◆ **PROMPT**: Please take the lines from the one holding "DETACHABLE CONTAINER (330, 194)" through the one holding "Prom 2025 (810, 466)" in the data below and copy them exactly.

◆ **WORKING DATA**:
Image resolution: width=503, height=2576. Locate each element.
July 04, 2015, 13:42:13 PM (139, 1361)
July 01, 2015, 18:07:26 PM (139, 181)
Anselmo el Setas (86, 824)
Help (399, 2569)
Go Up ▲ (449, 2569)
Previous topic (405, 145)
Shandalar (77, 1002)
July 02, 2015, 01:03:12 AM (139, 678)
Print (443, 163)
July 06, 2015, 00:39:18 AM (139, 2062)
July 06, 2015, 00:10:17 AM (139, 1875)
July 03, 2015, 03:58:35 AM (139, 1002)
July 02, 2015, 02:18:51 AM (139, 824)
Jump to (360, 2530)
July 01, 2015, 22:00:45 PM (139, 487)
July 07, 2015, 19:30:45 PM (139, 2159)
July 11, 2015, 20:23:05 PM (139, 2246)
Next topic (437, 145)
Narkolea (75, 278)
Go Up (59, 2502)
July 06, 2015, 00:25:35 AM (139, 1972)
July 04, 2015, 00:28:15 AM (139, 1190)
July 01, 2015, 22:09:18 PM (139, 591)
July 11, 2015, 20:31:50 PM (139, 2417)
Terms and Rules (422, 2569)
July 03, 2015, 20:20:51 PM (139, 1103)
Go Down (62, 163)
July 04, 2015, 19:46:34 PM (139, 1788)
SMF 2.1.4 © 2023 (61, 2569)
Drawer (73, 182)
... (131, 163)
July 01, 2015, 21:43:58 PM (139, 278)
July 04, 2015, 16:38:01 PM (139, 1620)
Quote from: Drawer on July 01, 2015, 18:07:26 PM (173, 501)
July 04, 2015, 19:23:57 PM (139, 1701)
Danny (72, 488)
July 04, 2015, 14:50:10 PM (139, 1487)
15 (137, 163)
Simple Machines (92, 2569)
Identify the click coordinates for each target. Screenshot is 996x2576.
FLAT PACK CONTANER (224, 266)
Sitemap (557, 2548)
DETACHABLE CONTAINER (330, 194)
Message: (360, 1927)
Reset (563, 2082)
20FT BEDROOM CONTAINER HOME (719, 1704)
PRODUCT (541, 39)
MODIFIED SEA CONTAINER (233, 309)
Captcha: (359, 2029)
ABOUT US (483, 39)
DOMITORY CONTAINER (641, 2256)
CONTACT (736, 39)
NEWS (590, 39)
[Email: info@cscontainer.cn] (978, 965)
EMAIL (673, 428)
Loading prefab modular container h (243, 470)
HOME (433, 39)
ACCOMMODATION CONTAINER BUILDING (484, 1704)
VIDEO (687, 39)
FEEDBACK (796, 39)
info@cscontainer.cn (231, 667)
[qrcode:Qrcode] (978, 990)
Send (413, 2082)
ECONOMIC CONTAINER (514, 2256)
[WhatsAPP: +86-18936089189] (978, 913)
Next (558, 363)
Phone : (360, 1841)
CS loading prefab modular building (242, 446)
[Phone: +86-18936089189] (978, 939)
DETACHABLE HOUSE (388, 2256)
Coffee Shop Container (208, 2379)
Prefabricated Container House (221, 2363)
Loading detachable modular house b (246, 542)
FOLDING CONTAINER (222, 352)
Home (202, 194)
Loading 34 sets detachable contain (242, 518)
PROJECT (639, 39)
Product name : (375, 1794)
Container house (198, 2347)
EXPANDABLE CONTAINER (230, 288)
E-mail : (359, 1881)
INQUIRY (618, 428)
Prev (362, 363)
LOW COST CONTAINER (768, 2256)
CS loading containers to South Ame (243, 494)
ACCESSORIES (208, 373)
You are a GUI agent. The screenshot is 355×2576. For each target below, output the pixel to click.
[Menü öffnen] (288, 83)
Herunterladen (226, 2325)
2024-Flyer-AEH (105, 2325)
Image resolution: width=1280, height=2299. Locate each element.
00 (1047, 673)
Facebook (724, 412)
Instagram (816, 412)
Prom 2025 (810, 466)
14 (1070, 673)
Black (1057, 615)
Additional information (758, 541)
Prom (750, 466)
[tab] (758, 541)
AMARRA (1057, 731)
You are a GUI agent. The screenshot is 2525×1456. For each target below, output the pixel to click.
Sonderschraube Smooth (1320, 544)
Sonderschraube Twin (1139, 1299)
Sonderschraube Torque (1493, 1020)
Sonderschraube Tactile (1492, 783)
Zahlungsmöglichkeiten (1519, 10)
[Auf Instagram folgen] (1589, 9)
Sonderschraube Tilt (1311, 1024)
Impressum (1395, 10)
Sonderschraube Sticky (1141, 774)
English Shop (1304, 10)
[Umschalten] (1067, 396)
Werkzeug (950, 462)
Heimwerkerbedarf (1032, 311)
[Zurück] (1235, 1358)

◆ **RESULT FOR THIS TASK**:
DETACHABLE CONTAINER (330, 194)
Message: (360, 1927)
Reset (563, 2082)
20FT BEDROOM CONTAINER HOME (719, 1704)
PRODUCT (541, 39)
MODIFIED SEA CONTAINER (233, 309)
Captcha: (359, 2029)
ABOUT US (483, 39)
DOMITORY CONTAINER (641, 2256)
CONTACT (736, 39)
NEWS (590, 39)
[Email: info@cscontainer.cn] (978, 965)
EMAIL (673, 428)
Loading prefab modular container h (243, 470)
HOME (433, 39)
ACCOMMODATION CONTAINER BUILDING (484, 1704)
VIDEO (687, 39)
FEEDBACK (796, 39)
info@cscontainer.cn (231, 667)
[qrcode:Qrcode] (978, 990)
Send (413, 2082)
ECONOMIC CONTAINER (514, 2256)
[WhatsAPP: +86-18936089189] (978, 913)
Next (558, 363)
Phone : (360, 1841)
CS loading prefab modular building (242, 446)
[Phone: +86-18936089189] (978, 939)
DETACHABLE HOUSE (388, 2256)
Coffee Shop Container (208, 2379)
Prefabricated Container House (221, 2363)
Loading detachable modular house b (246, 542)
FOLDING CONTAINER (222, 352)
Home (202, 194)
Loading 34 sets detachable contain (242, 518)
PROJECT (639, 39)
Product name : (375, 1794)
Container house (198, 2347)
EXPANDABLE CONTAINER (230, 288)
E-mail : (359, 1881)
INQUIRY (618, 428)
Prev (362, 363)
LOW COST CONTAINER (768, 2256)
CS loading containers to South Ame (243, 494)
ACCESSORIES (208, 373)
You are a GUI agent. The screenshot is 355×2576. For each target below, output the pixel to click.
[Menü öffnen] (288, 83)
Herunterladen (226, 2325)
2024-Flyer-AEH (105, 2325)
Image resolution: width=1280, height=2299. Locate each element.
00 (1047, 673)
Facebook (724, 412)
Instagram (816, 412)
Prom 2025 (810, 466)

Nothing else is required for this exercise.